EXCERPT TO READ:
-- BEGIN --

# Any advice for ending/staying in a loveless marriage



## saphir (Sep 6, 2012)

I'm looking for some advice/opinions on how to get my head around my current situation - my brain is so drained I can't even think straight at the moment 

I've been married for almost 8 years and we've been together for almost 10 and have 2 children 5 and 3. We have a beautiful house on land and outwardly have a wonderful life. I'm almost 30 and he's 38

Inwardly it's just crap, my husband isn't a mean person, he's great with the kids and a good provider but that's where it ends.

We don't talk and have no intimate relationship, I have tried over the years to work on things ( mostly without talking to him because he is VERY difficult to talk to unless it's non important small talk type stuff - if I say anything remotely negative he shuts down or blames me)
I can't remember the last time we kissed and sex is very non intimate and I can't wait til it's over - I've told him countless times that he can't expect to have sex with me without showing me any form of affection in between times, with no change.

-- END --

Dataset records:

-- BEGIN --

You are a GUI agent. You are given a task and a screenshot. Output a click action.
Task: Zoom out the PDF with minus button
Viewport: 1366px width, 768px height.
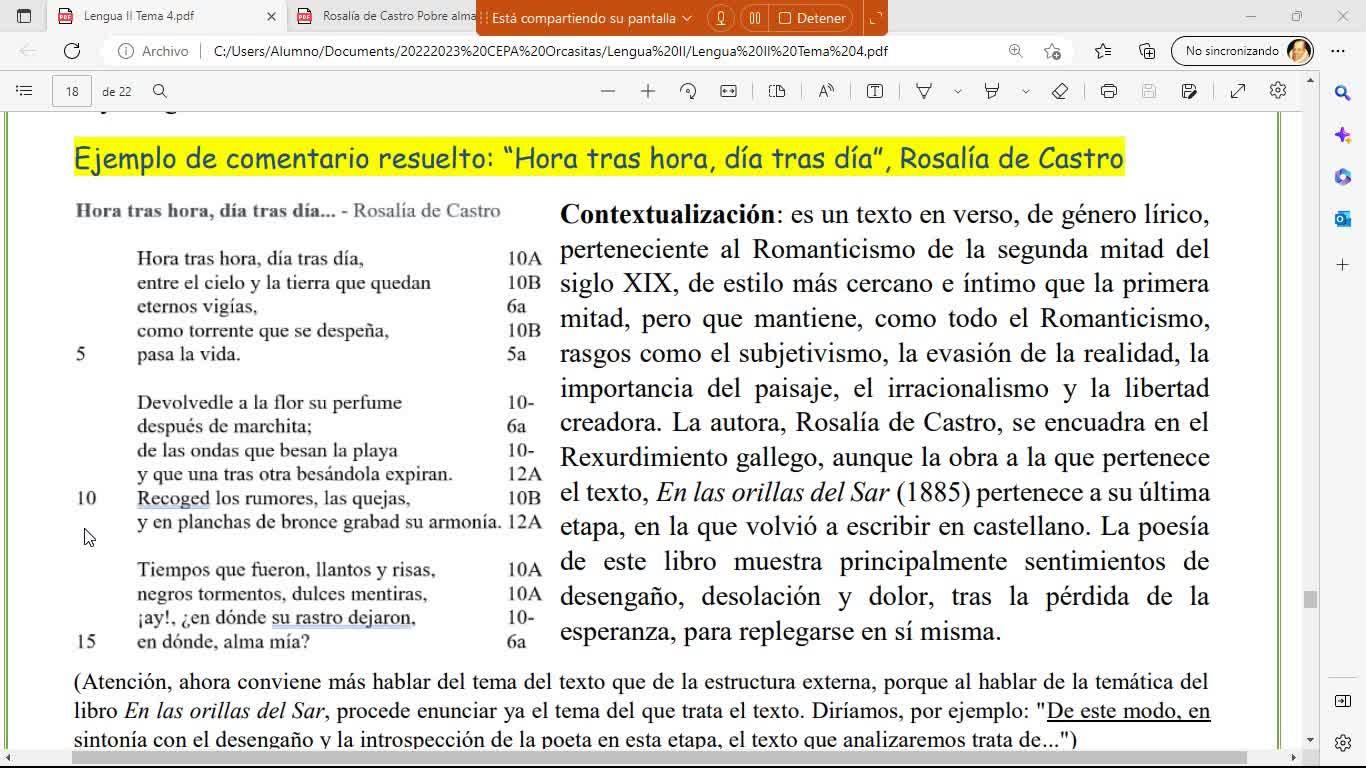[608, 91]
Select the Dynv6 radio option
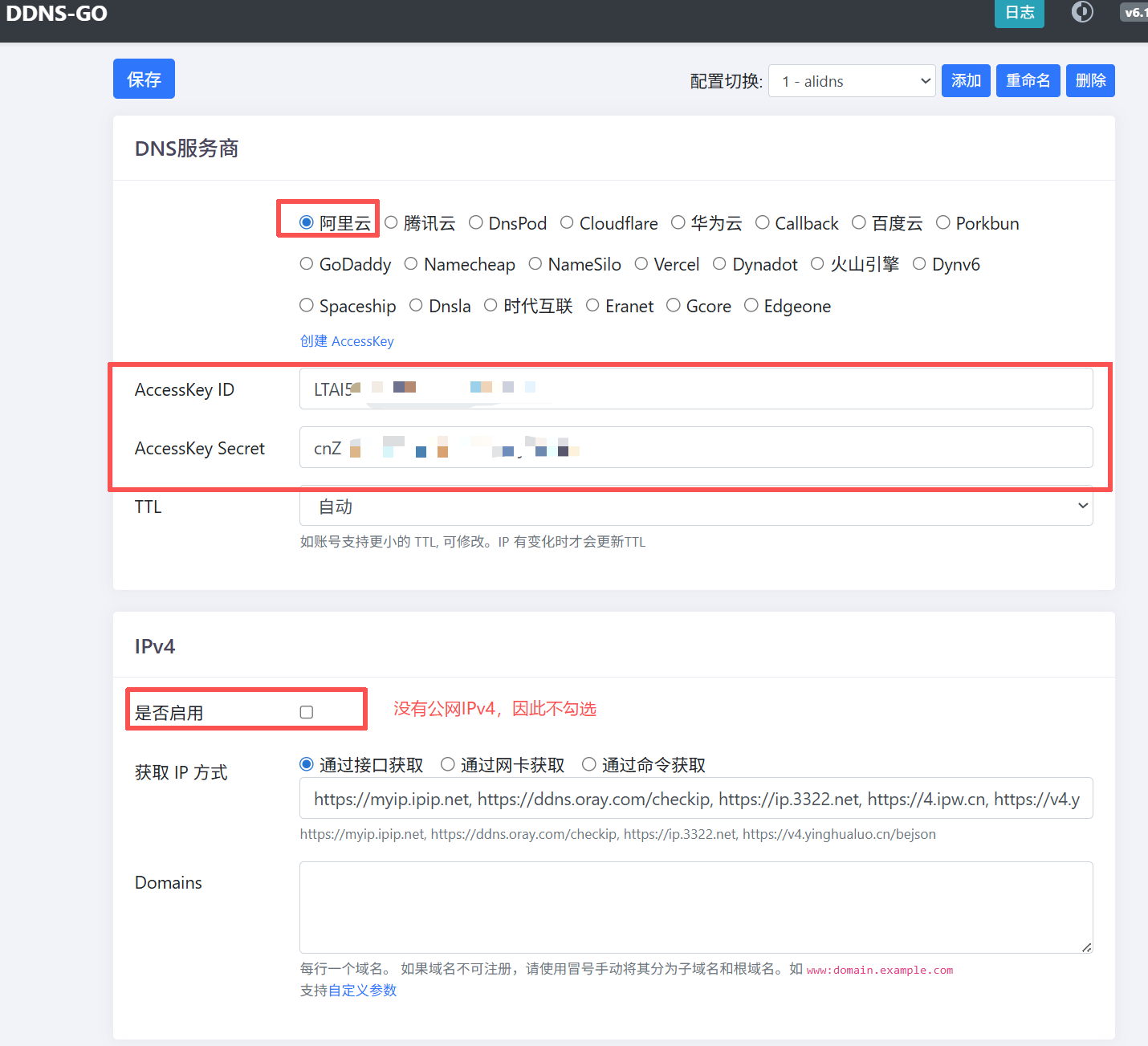The image size is (1148, 1046). [919, 264]
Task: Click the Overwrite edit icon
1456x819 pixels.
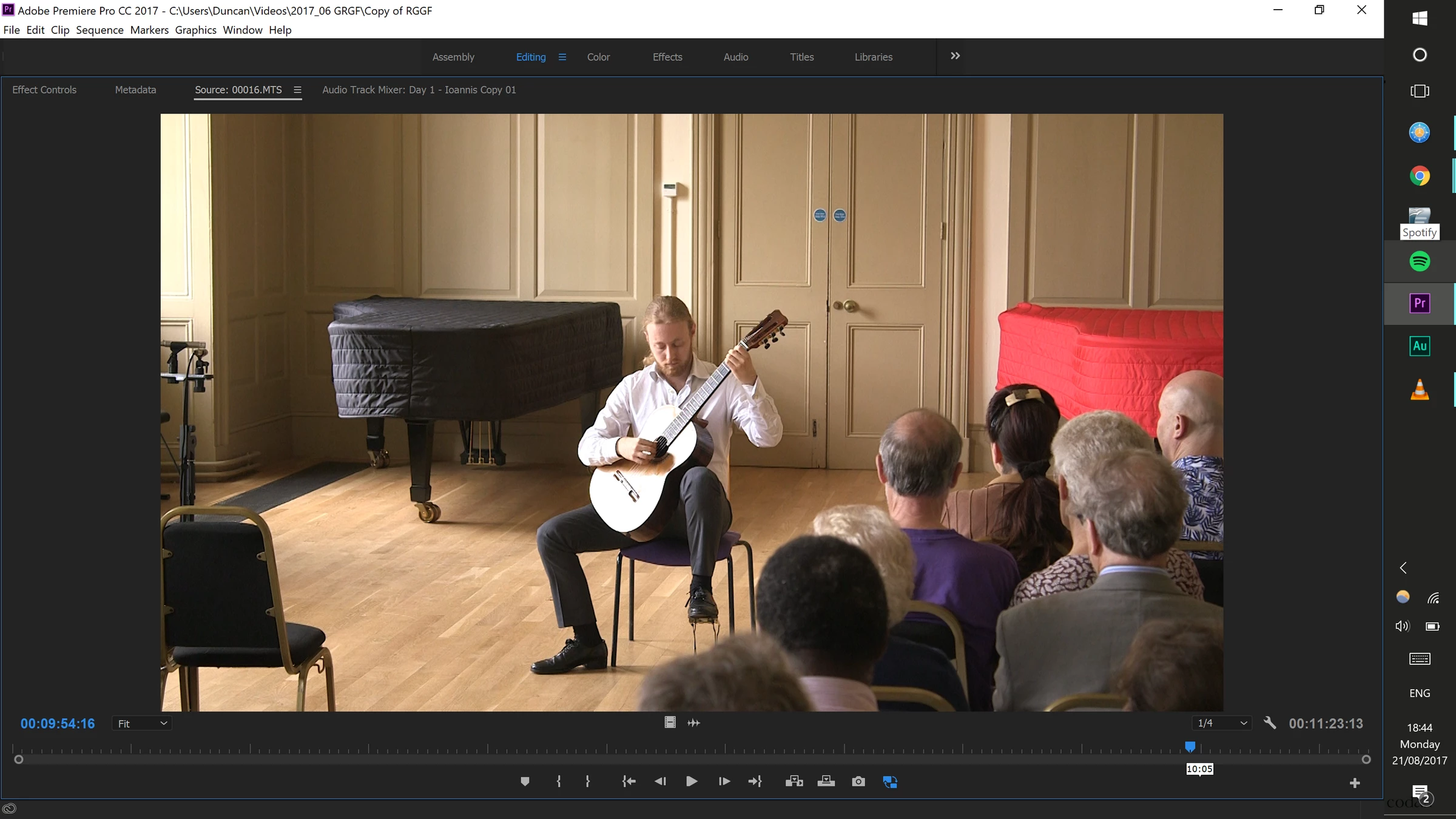Action: point(826,781)
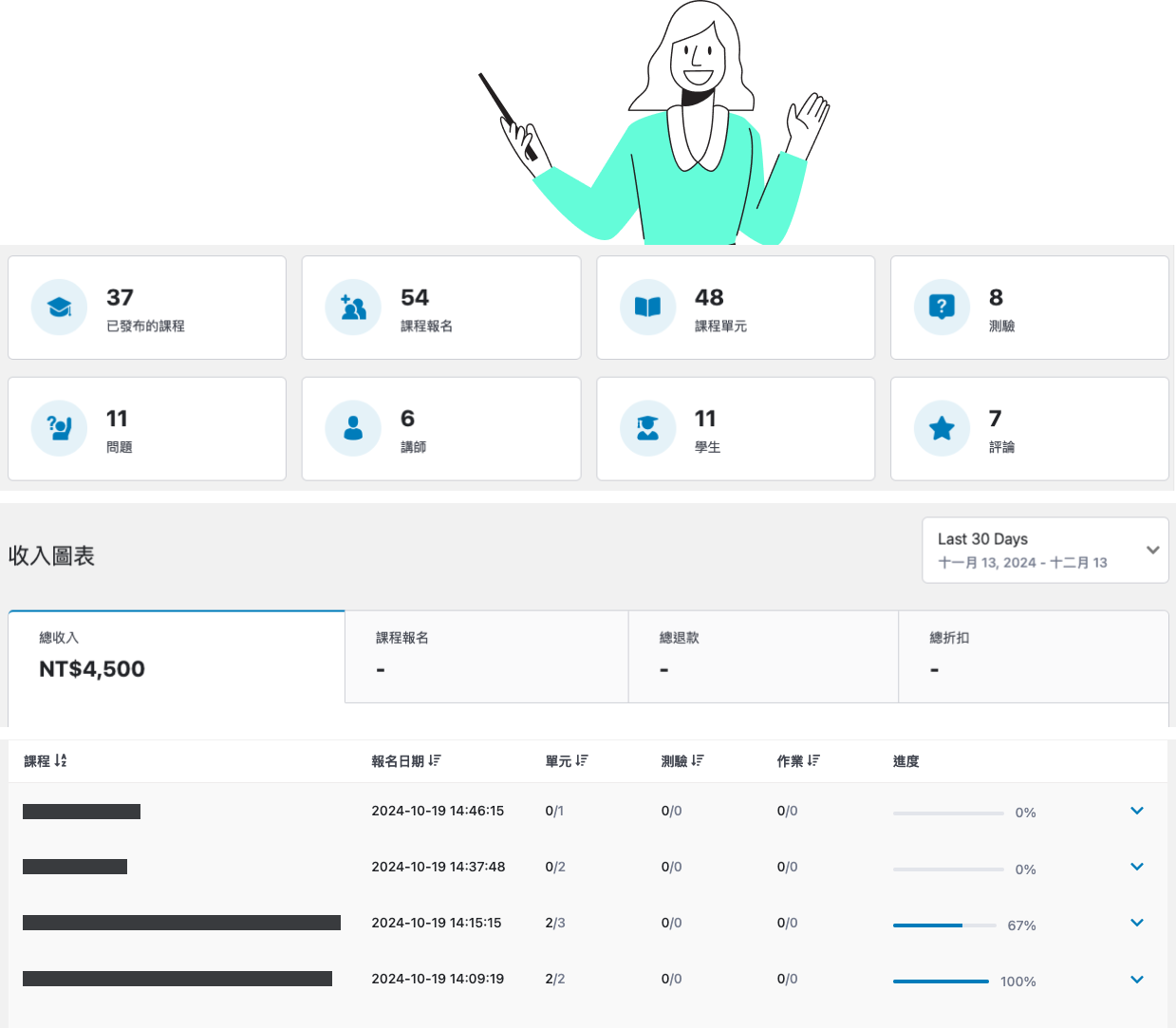Viewport: 1176px width, 1028px height.
Task: Click the course enrollment people icon
Action: pyautogui.click(x=353, y=308)
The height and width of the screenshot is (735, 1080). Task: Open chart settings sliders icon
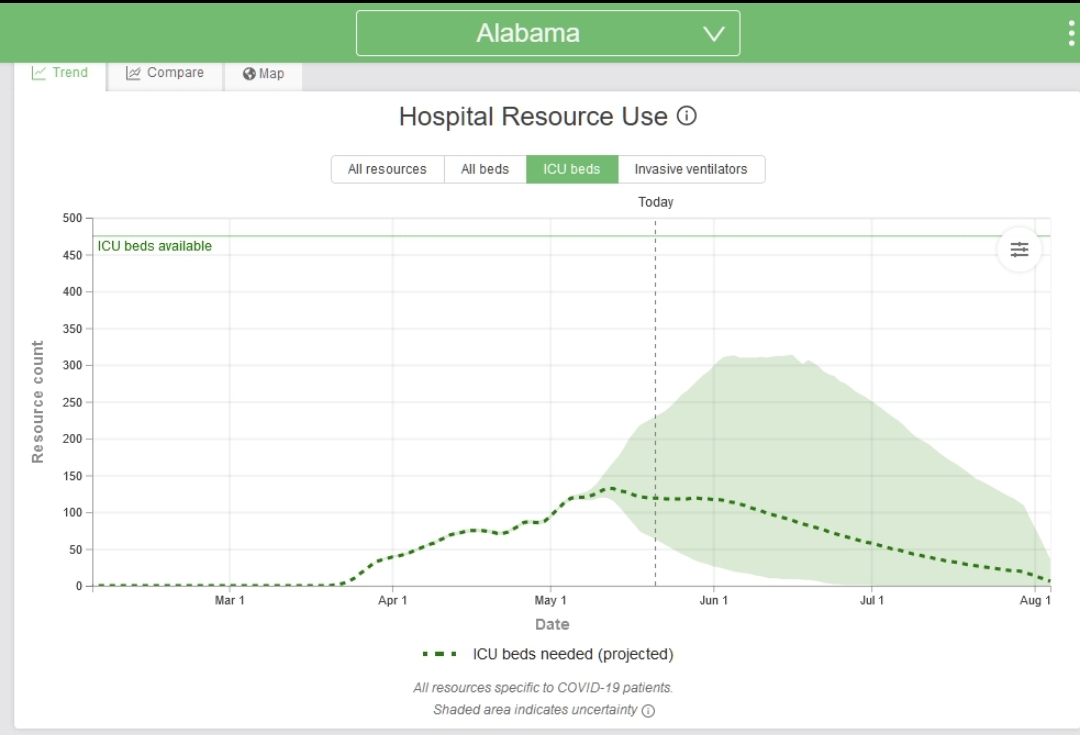click(x=1019, y=250)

-- END --

GOAL: Continue the forum post about staying in or ending a loveless marriage, picking up after its last sentence. None of the items are needed for this.

ANSWER TO THIS TASK:
But now it feels for me that it's just gone too far and I don't want him to change because I can't ever see myself wanting to kiss him/sleep with him or have any sort of relationship beyond being friends. I resent him hugely and over the years I've made myself busier and focussed more and more on my horses - which now come 2nd only to my kids. I know he hates them(the horses not the kids!!!) and I'm not really allowed to talk about them and he'll even put framed photo's of them away in cupboards when he thinks I don't notice!

The major problem now is that I've told him I want to leave and he says he still loves me and he has been trying over the last couple of weeks to chat to me and be affectionate but I still can't stand it, it just feels like he's suffocating me and has me trapped. I feel insanely guilty because I know it would break his heart and his family would be extremely judgemental because to them divorce isn't an option.

Even now with this massive topic we can still barely talk about it, the first time we spoke he said I can't make you stay and then broke down which just lead me to staying because it hurt to see him so upset.
The second time I told him I needed space and wanted to have a break and he ended up shouting some really horribly abusive things at me and basically told me if I left he would make sure I wouldn't have custody of my children.
And last night he tried the tactic of telling me everything I wanted to hear, but I know at least half of it was fake to encourage me to stay.

One minute I've decided to leave and the next it just all feels far too hard to even start...


----------



## bahbahsheep (Sep 6, 2012)

saphir said:


> I'm looking for some advice/opinions on how to get my head around my current situation - my brain is so drained I can't even think straight at the moment
> 
> I've been married for almost 8 years and we've been together for almost 10 and have 2 children 5 and 3. We have a beautiful house on land and outwardly have a wonderful life. I'm almost 30 and he's 38
> 
> ...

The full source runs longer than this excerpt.